## BRIEF
Scan the data beneath this task and copy each line that includes "agent".

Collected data
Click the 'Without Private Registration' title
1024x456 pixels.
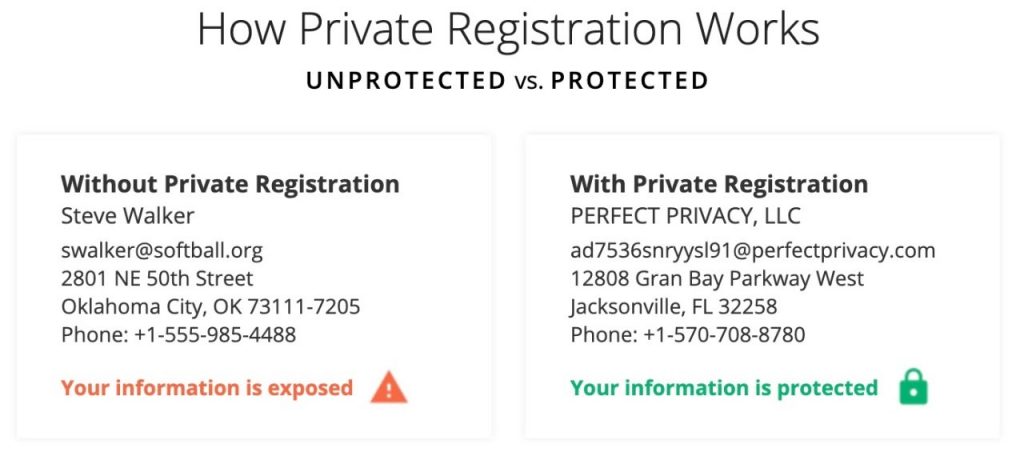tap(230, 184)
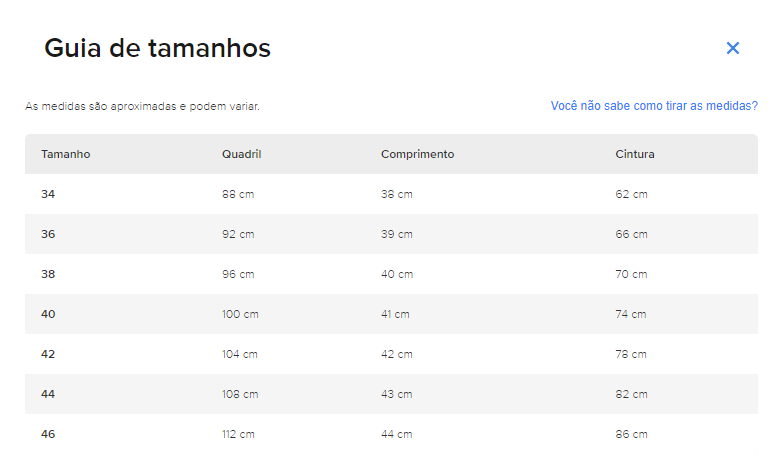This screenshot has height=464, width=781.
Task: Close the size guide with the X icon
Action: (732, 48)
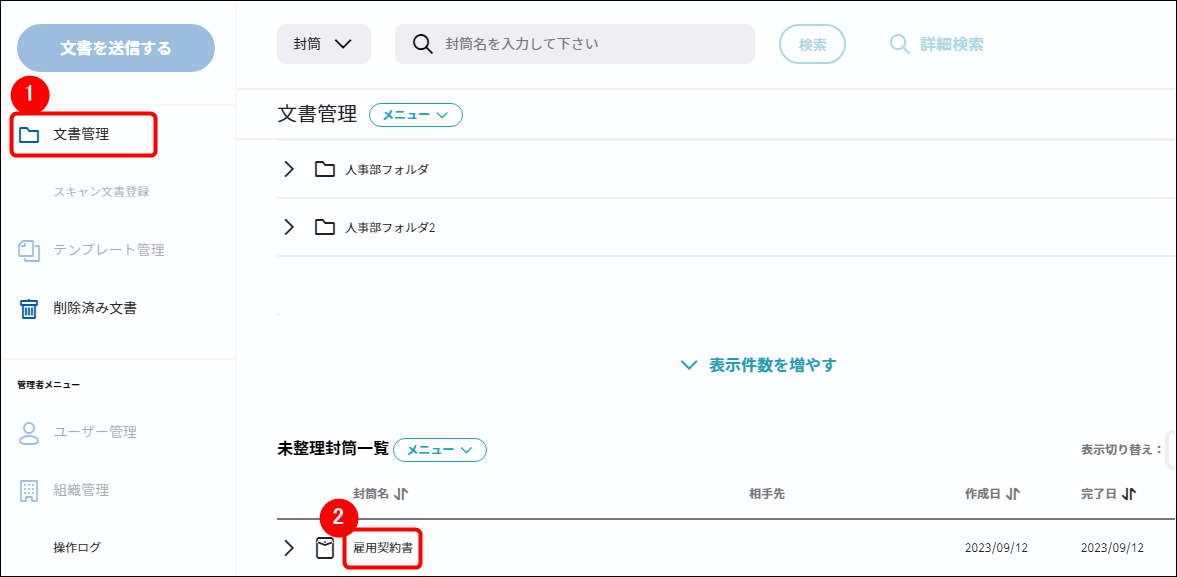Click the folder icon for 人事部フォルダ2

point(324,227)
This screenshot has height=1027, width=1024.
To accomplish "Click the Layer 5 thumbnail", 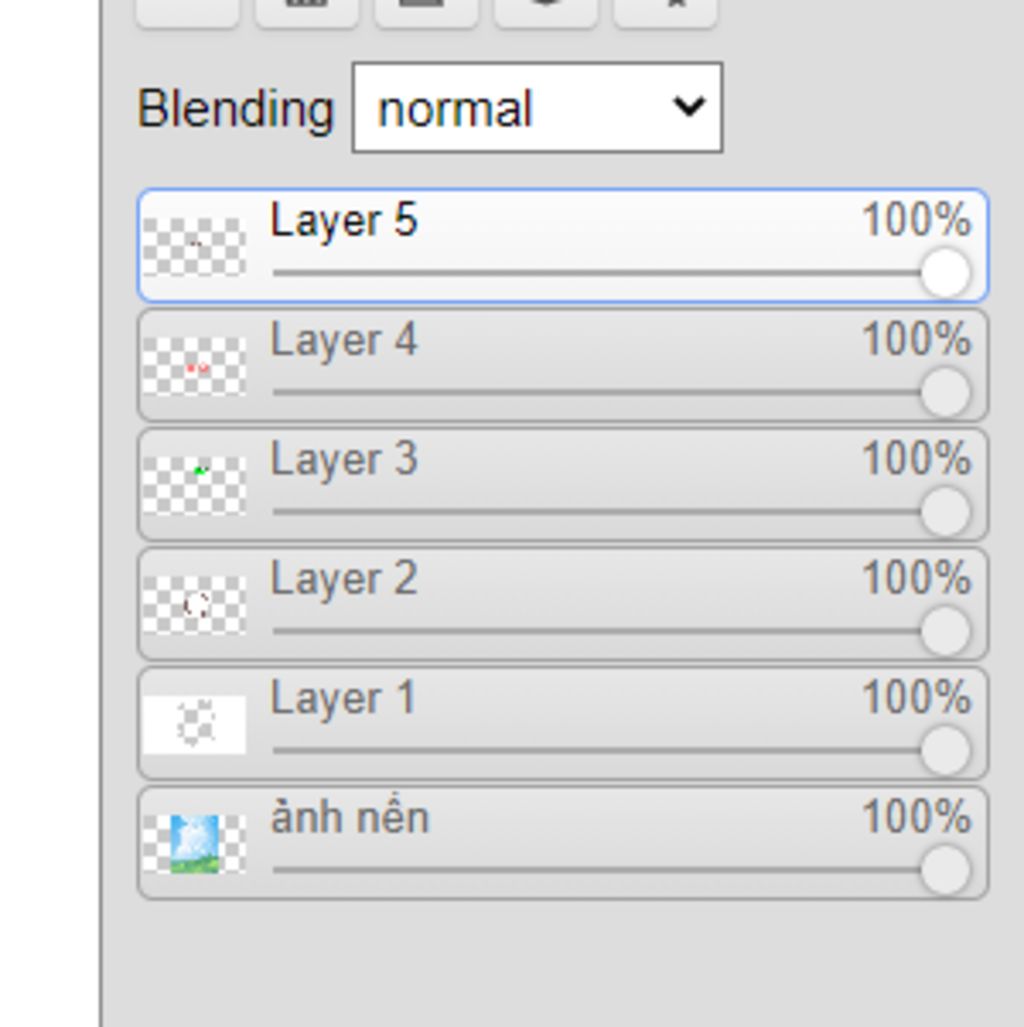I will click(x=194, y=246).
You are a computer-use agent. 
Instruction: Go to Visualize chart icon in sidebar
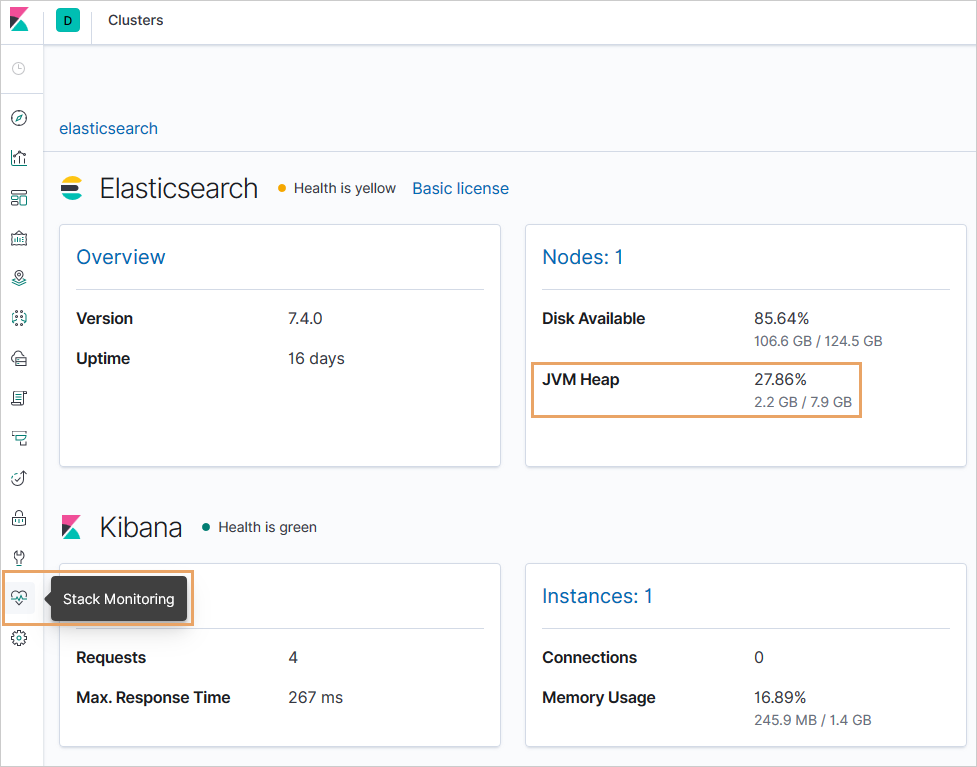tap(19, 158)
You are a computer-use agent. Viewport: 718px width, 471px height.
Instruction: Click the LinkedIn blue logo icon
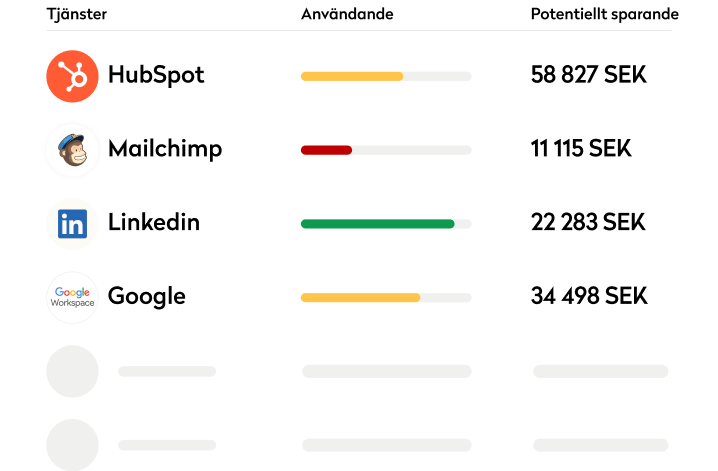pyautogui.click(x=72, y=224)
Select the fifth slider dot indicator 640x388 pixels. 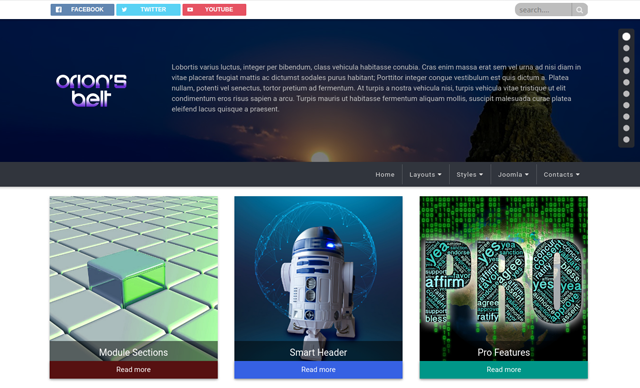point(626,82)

## WRITTEN SOLUTION
You are a computer-use agent. 
You are a computer-use agent. Viewport: 718px width, 471px height.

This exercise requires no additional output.